The Arrival of the Europeans Throughout the 15th century, the Portuguese had been exploring Africa’s coast, establishing trading posts for several types of commodities, ranging from gold to slaves, as they looked for a route to India and its spices. They were also hoping to convert the people to Christianity, making them their allies against Islam. By 1475 they had reached the Bight of Benin, and it has been suggested that the Portuguese enabled intra-African trade by shipping goods from port to port. This may have weakened the Songhai empire, however, as trade took to the sea and difficult journeys overland were abandoned.
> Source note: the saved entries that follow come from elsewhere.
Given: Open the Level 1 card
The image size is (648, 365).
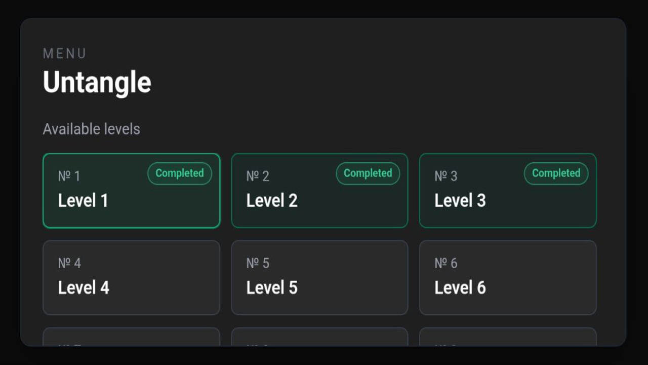Looking at the screenshot, I should (x=132, y=190).
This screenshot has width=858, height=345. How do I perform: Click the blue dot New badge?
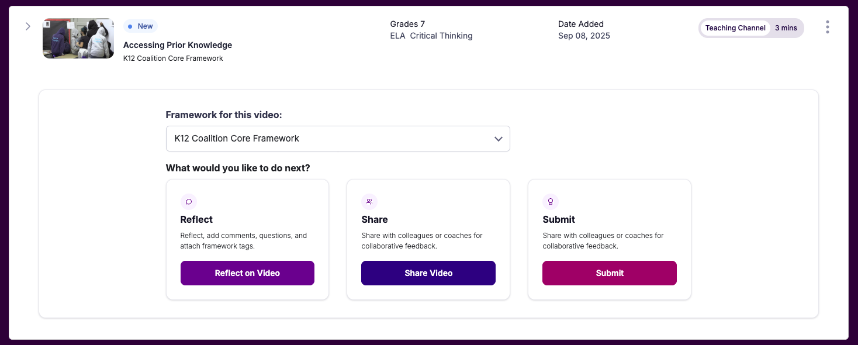[x=140, y=26]
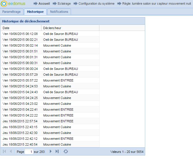Viewport: 193px width, 159px height.
Task: Go to the next page arrow
Action: click(x=51, y=152)
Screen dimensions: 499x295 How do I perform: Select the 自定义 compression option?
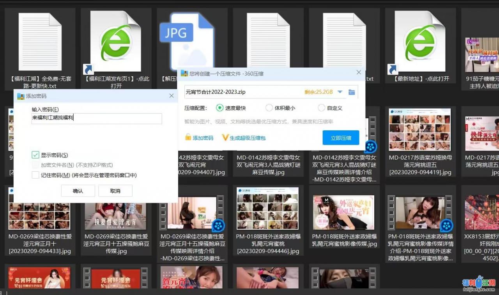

The Portuguese were joined by other seafaring empires, profoundly affecting indigenous trade across the Sahara. Now that the direction of trade had turned towards the sea, inland states declined as coastal ones gained in wealth and power, now helped by the availability of firearms. Now the slave trade began to increase its momentum; the Portuguese needed workers on their plantations in Brazil and as other European powers established colonies in the Americas, the need for labor grew, causing the vicious trade to expand. Coastal African states began to attack their neighbors, taking captives who were then sold into slavery. OPPOSITE: Carved stamps are used to print symbols on traditional Adinkra cloth made by the Ashanti people in Ghana. ABOVE: African slaves processing sugar cane on the Caribbean island of Hispaniola. Engraving by Theodor de Bry (1528–1598).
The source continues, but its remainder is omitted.